GIVEN TEXT:
┏━━

There are few more picturesque things in the world, and also few more horribly inconvenient, than landing in the harbor of Madras from one of the big steamers that touch there on their way from Ceylon to Calcutta. While you are still some distance from the land, all seems fair and easy; those white lines of foam on the sand under the green fringe of cocoanut palms, seem only a touch of beauty added to the sunlit scene, a shining margin of division between the bright blue sea and the thickly wooded land that stretches away back to the mountains, shimmering through the luminous air. But when you come nearer to the shore you begin to notice, with curiosity as yet unshadowed by dismay, that that white line of froth at the water’s edge makes a thunderous murmur quite out of proportion to its seeming size, and that the high stemmed native boats near the land seem to careen and dance with a force that the round blue wavelets neither explain nor excuse. But these same innocent wavelets of smooth, oily blue take another look when one notices that they almost cover the high landing pier as they pass; then leave it a great bare pile of timbers, heavily laden with barnacles and sea weed, that seem to gasp for a moment at the sun before being plunged deep under the succeeding oily billow. So potent are these innocent-looking waves that our steamer, believing discretion to be valor’s better part, heaves to some distance from the pier, and the anchor tumbles into the waves with a noise as of elephants trumpeting in the vast forests of Mysore.
Then as if suddenly created out of nothing, a whole fleet of those high-stemmed native boats, with rough-hewn timbers sewn together, appear all round our ship, and the boatmen, dark brown almost to blackness, make the air resonant with shrill cries. How one hardly realizes afterwards, but one finds oneself in a moment perilously poised in the poop of one of these boats, amid a pile of hat boxes and portmanteaus, and the walnut shell craft is reeling and staggering across the corrugated blue towards that white line of surf on the beach. Talk of channel crossings, talk of that shocking bit of sea between Granton and Burntisland, on the Firth of Forth; talk of the wicked Categat and the wily Skaggerack. Talk of all these things, and then go and land at Madras, and you will talk of them no more. The only thing that prevents a huge physical revolution is the fact of one’s wild dismay and alarm at the madness of the whole venture, so that the motor nerves are paralyzed and all vital function including those erratic ones provoked by channel crossings, completely arrested.
So one arrives, safe but shaken, on the beach, and the extortions of the native boatmen make room for similar service from the black, muslin-clad driver, whose great, rattling, ram shackle box on four wheels set askew is dragged along with an astonishing amount of motion in proportion to forward progress; while the Venetian blinds let into the sides of the conveyance—to call it a carriage would be flattery—clash and creak and clatter to admiration.

┗━━

[Items drawn from a data source]
┏━━

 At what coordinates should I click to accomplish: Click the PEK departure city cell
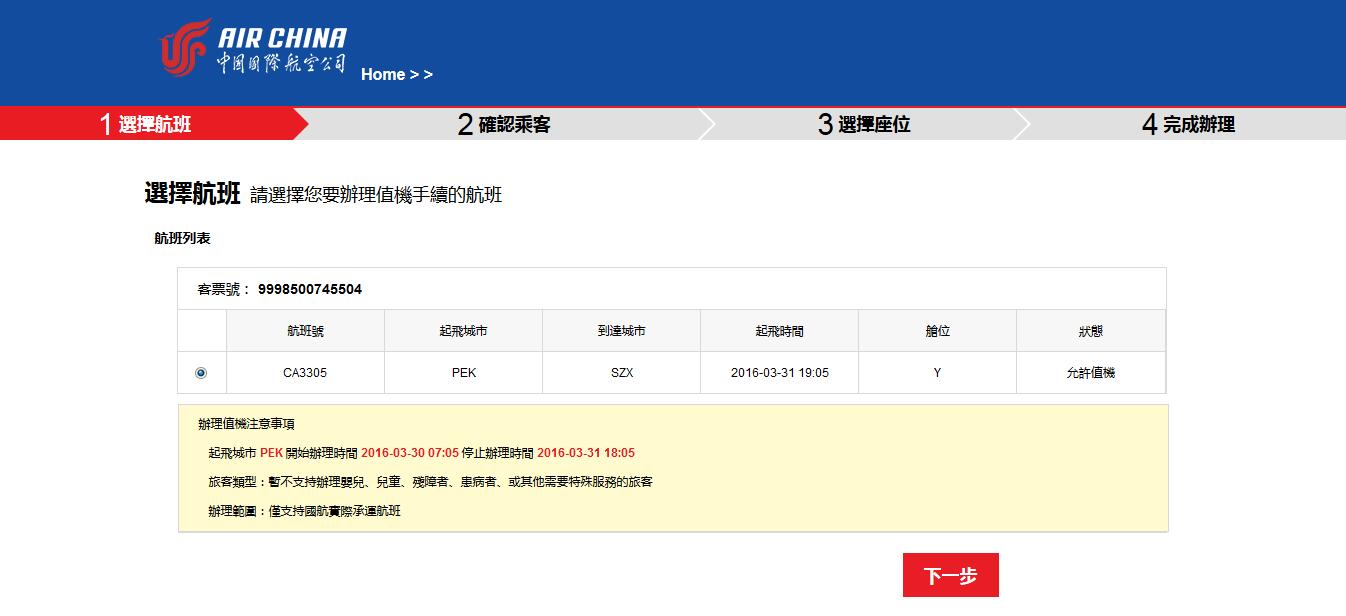point(463,373)
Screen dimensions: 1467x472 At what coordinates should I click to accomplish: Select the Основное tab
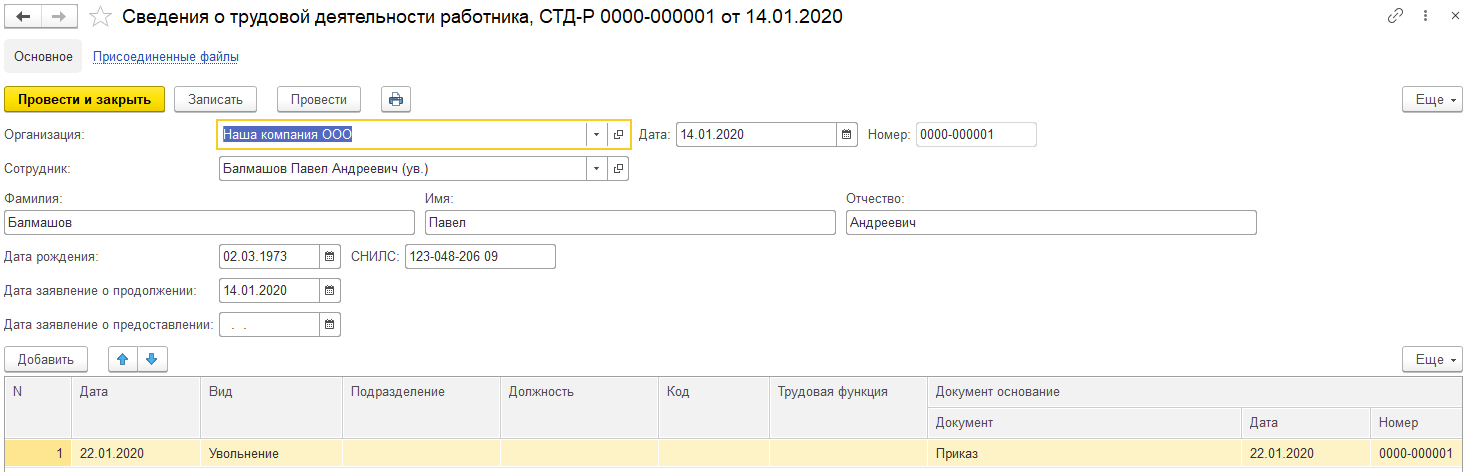click(43, 57)
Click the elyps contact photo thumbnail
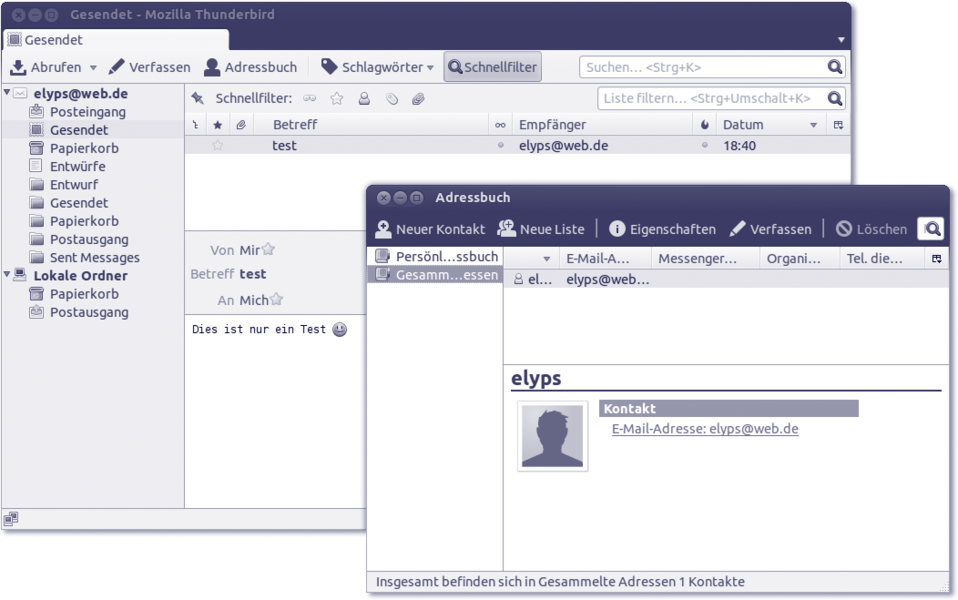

┗━━

WRITTEN INSTRUCTION: In the passage on landing at Madras, between which two places are the big steamers that stop at Madras traveling?

THE OUTPUT: From Ceylon to Calcutta.